“That sounds like a good deal.”
Chapter Two
Rebekah and Thomas’s childhood home seemed somehow solemn as it sat, veiled in raindrops, against the backdrop of gray thunderclouds that darkened the horizon.
Are those raindrops or teardrops?
Rebekah bit her tongue to keep the words from spilling out into the freshly tense world around them. She bounced Dawson absently in his bopplin sling.
“The house looks sad,” Thomas said. “Does it look sad to you, too?”
Joseph shot Rebekah a look over Thomas’s head. She ignored it.
Yes, yes it does. It looks as if it is in mourning. If a house could mourn, that is.
Rebekah’s throat tightened around the words, lest they escape.
In tandem, the trio strode up to the Stoll homestead.
***
The house inside was cool and dark. The normally bustling living room, filled with hand-hewn furniture, quilts, and lifetimes of warm, bright memories, was silent.
Waiting.
Rebekah dared a peek down at Thomas. “Everyone must be upstairs in Ma and Pa’s room.”
“Shall we join them?”
Thomas nodded and slipped his small hand into hers. “Jah.”
Together, Rebekah, Dawson, and Thomas led Joseph up the stairs, which still never uttered a creak or a groan thanks to their fater’s excellent craftsmanship, into the upstairs story of their home.
“Where are our brothers?” Rebekah whispered to Thomas. “It is much too quiet.”
“When Fater took sick, Ma asked that we all go to the Stoltzfus’s homestead. That was where I dropped off the boys and came to get you.”
Rebekah’s lips turned up into a smile. Thomas, one of the youngest Stoll children, sounded so grown up as he spoke to his big schweister about having taken care of his brothers, all but one older than himself, before coming her get her.
She gave his hand a squeeze. “Such a good brudder.”
Thomas wore a look of consternation, complete with downturned lips and a furrowed brow, as they arrived at Samuel and Elnora’s door. “Do you think Pa is…”

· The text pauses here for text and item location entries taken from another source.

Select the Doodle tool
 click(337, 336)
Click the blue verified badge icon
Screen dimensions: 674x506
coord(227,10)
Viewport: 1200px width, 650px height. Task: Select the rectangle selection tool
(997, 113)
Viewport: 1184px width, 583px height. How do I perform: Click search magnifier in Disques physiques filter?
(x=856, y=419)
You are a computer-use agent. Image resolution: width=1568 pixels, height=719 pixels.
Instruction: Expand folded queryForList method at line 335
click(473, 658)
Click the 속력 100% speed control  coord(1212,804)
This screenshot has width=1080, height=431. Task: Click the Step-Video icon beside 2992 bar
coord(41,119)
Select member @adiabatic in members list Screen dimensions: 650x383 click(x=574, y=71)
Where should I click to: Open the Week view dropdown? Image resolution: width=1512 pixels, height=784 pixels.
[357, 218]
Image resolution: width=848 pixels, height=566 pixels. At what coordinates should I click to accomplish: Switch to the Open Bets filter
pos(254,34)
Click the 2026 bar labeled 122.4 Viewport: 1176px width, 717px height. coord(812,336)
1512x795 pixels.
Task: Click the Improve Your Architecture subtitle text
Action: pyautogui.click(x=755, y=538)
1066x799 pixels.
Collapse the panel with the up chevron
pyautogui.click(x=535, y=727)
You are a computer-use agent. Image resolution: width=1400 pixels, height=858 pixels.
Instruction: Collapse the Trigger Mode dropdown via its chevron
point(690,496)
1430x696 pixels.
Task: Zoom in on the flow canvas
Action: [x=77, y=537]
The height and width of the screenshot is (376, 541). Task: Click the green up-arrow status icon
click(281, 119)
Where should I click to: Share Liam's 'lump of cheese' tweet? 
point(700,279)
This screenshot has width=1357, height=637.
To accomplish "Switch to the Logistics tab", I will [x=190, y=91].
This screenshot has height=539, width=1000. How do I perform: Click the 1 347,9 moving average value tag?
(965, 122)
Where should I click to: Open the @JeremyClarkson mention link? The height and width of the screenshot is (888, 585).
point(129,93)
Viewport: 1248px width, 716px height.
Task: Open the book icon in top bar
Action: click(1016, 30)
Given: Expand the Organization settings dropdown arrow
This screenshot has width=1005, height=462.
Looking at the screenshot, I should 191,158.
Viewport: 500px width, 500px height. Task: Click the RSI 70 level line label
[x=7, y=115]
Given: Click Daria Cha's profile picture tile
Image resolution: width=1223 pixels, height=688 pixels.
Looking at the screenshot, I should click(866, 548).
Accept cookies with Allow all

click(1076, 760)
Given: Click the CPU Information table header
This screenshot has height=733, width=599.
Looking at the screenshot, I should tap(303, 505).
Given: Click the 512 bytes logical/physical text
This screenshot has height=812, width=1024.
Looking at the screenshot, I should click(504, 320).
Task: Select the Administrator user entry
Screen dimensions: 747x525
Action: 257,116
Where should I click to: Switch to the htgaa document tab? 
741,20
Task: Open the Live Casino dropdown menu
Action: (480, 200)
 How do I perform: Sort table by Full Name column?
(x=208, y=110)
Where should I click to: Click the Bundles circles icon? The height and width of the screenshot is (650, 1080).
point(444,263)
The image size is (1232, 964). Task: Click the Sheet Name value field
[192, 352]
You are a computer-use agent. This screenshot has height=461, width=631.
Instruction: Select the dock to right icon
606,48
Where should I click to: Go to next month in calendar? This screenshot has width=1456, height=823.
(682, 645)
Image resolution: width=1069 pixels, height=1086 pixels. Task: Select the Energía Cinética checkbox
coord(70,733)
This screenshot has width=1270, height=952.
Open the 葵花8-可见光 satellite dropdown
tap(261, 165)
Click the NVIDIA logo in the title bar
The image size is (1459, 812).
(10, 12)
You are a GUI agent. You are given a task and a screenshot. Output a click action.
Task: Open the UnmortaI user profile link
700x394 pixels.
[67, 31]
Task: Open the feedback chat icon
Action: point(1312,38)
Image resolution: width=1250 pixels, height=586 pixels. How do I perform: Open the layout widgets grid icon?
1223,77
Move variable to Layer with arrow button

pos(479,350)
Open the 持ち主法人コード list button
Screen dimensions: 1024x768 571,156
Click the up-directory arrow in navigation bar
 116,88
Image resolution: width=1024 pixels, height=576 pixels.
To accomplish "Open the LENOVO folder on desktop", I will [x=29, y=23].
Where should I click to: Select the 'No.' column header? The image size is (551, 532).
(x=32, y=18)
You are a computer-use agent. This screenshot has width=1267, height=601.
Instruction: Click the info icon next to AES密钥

Rebekah sucked in a breath and opened the door. There, next to the window in a chair that Samuel had made for her during their courtship, sat her beautiful mother, Elnora. She wore the black bonnet, one that was to be worn by married women, and faced the window. Her dress, pale, cornflower blue, like the spring Indiana sky, was wrinkled as though she had slept in it before wearing it again today.
I doubt that she has slept at all.
“I knew you would be here as soon as you could, dochder.” Elnora sighed, her back still to them. “I did not want to worry you prematurely.”
Before she could go to her mother, Rebekah caught a glimpse of the bed. There, beneath a quilt and looking smaller than he ever had before, lay her beloved fater, Samuel.
“Oh, Pa,” she whispered.
From behind her, Joseph appeared and silently took Dawson from his sling.
She rushed to her fater’s bedside. “Pa?” She felt for his hand. It was cold. “Oh Ma, is he…”
Elnora finally turned her face toward them. Her cheeks were tear-streaked and puffy in odd places. Sadness cloaked her like a quilt. “No, he is not passed,” she said in broken Englisch to her dochder’s unasked question. “At least not yet.”
Rebekah stared at him. He did not appear to have an ounce of life left.
“His chest, it rises. He is breathing.” Elnora assured her.
Or perhaps she is assuring herself.
Whenever she became emotional, her grasp on the Englisch language loosened and her native German dialect shone through. “His chest hurt beginning last night. Then he fell to sleep.”
“He is so cold.” Rebekah held her fater’s cool, limp hand in hers, and studied his face. Beads of sweat dotted his forehead, and his breath came in shallow, strange, jagged rasps. “Oh no, Ma. Oh, this is not good. Not good at all.”
She glanced back at Thomas, whose wide eyes were waiting for just that moment. The answer to his is time to worry yet question had come. As if on cue, he knelt down on his knees and began to pray.
Elnora’s face bespoke pain, both pain of the heart and pain of tradition. As a member of the Amish faith, contact with outsiders, known as Englischers, was strictly forbidden. However, since Elnora and Samuel had taken in an orphaned Englischer child as her own, which is how Rebekah came to be their daughter. Since then, the Amish rule of not dealing with Englischers was more bent than broken.
Rebekah thought for a moment. Well, perhaps it has been broken a time or two.
Elnora cleared her throat. “Last time, there was the Englischer doctor. He saved your fater’s life.”
Rebekah nodded. “Joseph can go for the doctor, Mater.”